(PASSAGE SHOWN):

What food does Japan still produce for herself?
Japan could easily have been self-sufficient in food in 1960, but is now grossly dependent on the international market for food supplies. Since the late 1990s, 60 percent of food calories consumed in Japan are imported. Japan ranks about 130 in the world, far below Pakistan, Nigeria, Indonesia, Bangladesh, and Brazil in grain self-sufficiency.
Production of the food staples – rice and soybeans as well as other cereals – has predictably diminished along with farmland and levels of consumption. Rice is one crop for which Japan can easily be self-sufficient. At the end of the 19th century, Japan planted about 2.6 million ha of wet rice per year, but yields were about two tonnes per ha. From 1920 to 1969, planted area hovered around the 3 million ha mark, but yields rose from about 3 tonnes/ha to about 4.5 tonnes/ha. Planted area in 2004 was around 1.7 million ha, yield being around 5.2 tonnes/ha.
Planted area for soybeans was a high of over 400,000 ha in the 1870s and peaked in 1910 at 470,000 ha, but by 1995 it was under 69,000 ha. A complicating factor for adducing food needs is that soybeans are now imported as livestock feed.
Self-sufficiency in soybeans has fallen steadily since 1930 and is now around 20 percent, with annual imports since the early 1980s in the 4.5 million to 5 million tonne region.
In areas of Japan with fairly mild winters, and where the land was not snowbound in the winter months, winter wheat and barley were often grown on paddy land as a winter crops. Total production of wheat and barley, 3 million tonnes in 1913 and 3.8 million tonnes in the late 1950s, has plummeted to around a million tonnes or less since 1970.
Japan still produces about 80 percent of vegetables, 39 per cent of the fruit , 44 per cent of beef, 51 per cent of pork, and 67 per cent of the dairy products she consumes.
Self-sufficient in fish (though at lower levels of per capita consumption) up to around 1980, since then Japan has had to maintain, and even raise, per capita fish consumption by subsidizing her ever-declining fish catches with imports.
Japan has gone from potential or near self-sufficiency in livestock feed in 1960 to about 50 percent overseas dependency in just under 40 years. Source: Anthony Boys, How will Japan feed itself without fossil energy? in Sheila Newman, (Ed) The Final Energy Crisis, 2nd Edition, Pluto Press, 2008, pp 354-357.

(SUPPLIED DATA):
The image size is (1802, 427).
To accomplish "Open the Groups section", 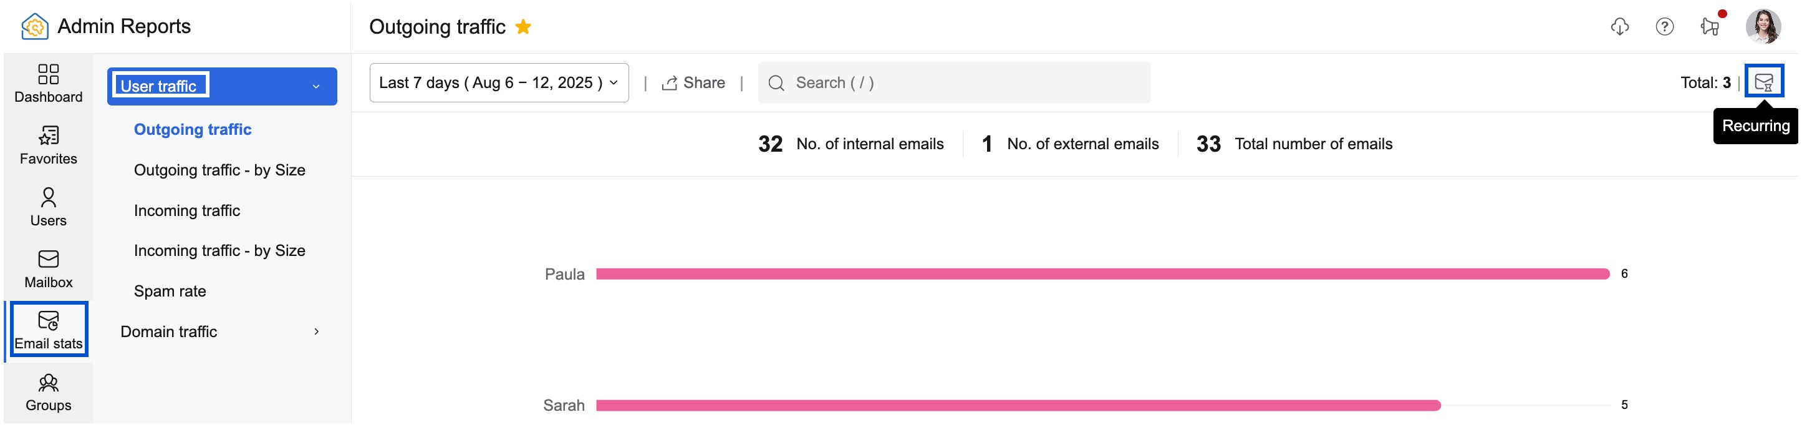I will point(48,391).
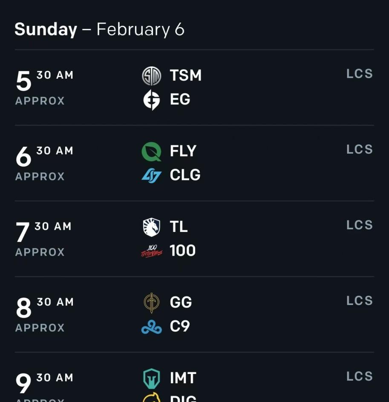Click the Cloud9 logo
Viewport: 389px width, 402px height.
[152, 327]
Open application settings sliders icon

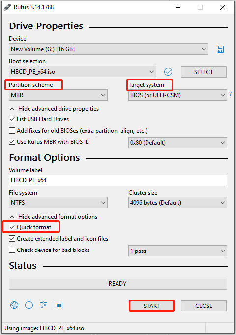[x=44, y=305]
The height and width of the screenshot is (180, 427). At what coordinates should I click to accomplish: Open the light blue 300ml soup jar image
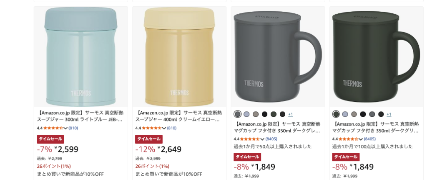tap(81, 57)
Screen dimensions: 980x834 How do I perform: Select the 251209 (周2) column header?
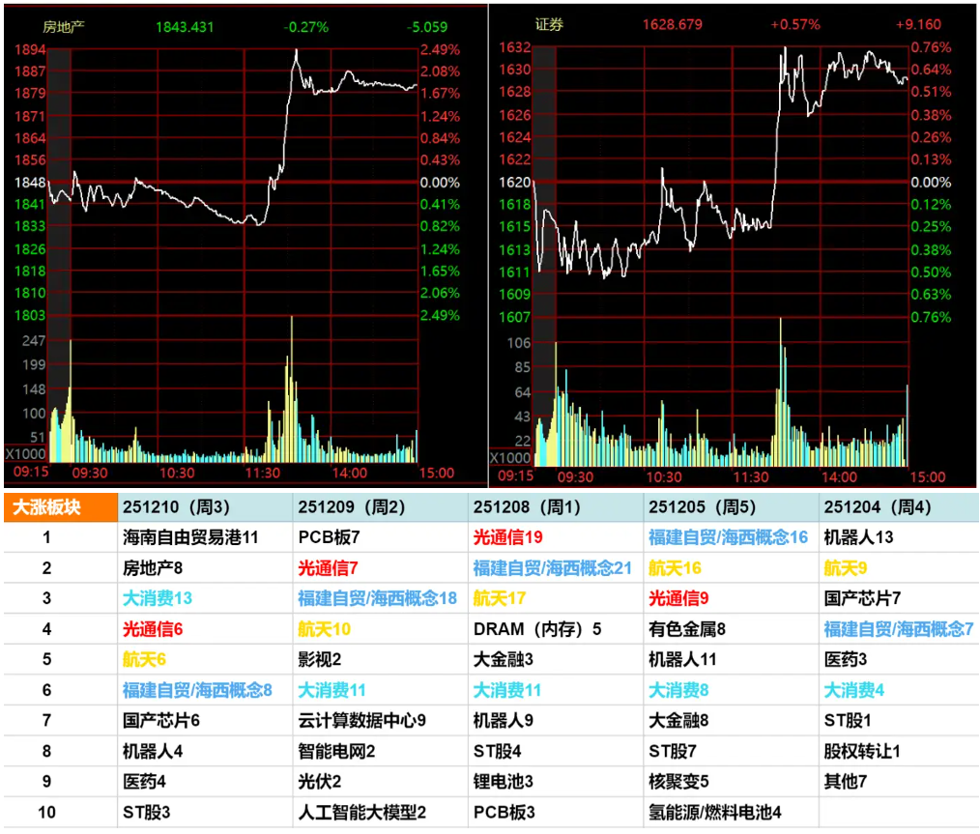pyautogui.click(x=350, y=507)
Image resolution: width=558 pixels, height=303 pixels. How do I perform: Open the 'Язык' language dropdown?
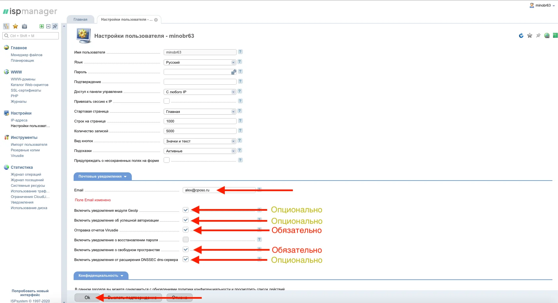coord(200,62)
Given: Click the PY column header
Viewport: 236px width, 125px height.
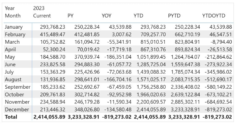Looking at the screenshot, I should click(x=70, y=16).
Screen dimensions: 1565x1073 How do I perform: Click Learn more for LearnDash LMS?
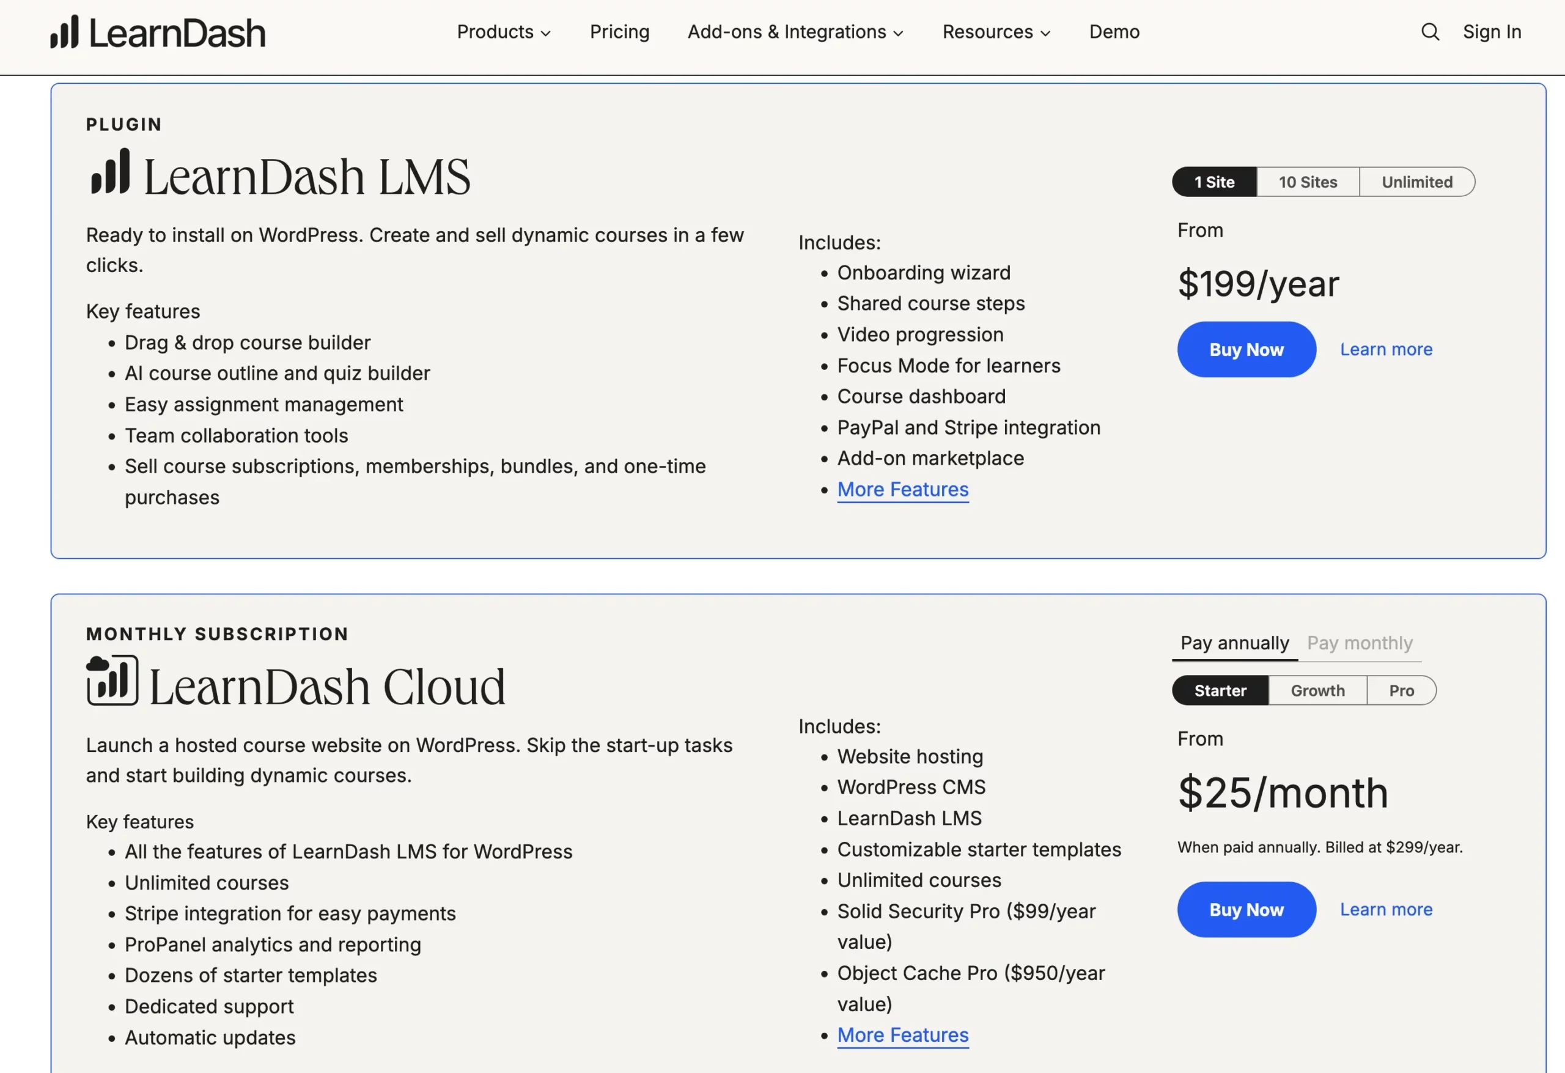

(SET TASKS):
1. In the passage on Japan's food supply, what share of the food calories eaten in Japan has been imported since the late 1990s?
2. From the passage on Japan's food supply, reproduce word for word the stretch from "Self-sufficient in fish" through "2008, pp 354-357.".
3. Decide whether each statement agrees with the passage on Japan's food supply, answering yes or no and quoting the deciding words: (a) In 2004, Japan's planted rice area was around 1.7 million ha. (b) The planted area for soybeans peaked in the 1870s. (c) Japan produces most of the beef it consumes.

(WORKED ANSWERS):
1. 60 percent

2.
Self-sufficient in fish (though at lower levels of per capita consumption) up to around 1980, since then Japan has had to maintain, and even raise, per capita fish consumption by subsidizing her ever-declining fish catches with imports.
Japan has gone from potential or near self-sufficiency in livestock feed in 1960 to about 50 percent overseas dependency in just under 40 years. Source: Anthony Boys, How will Japan feed itself without fossil energy? in Sheila Newman, (Ed) The Final Energy Crisis, 2nd Edition, Pluto Press, 2008, pp 354-357.

3.
(a) Yes: "Planted area in 2004 was around 1.7 million ha"
(b) No: "peaked in 1910 at 470,000 ha"
(c) No: "44 per cent of beef"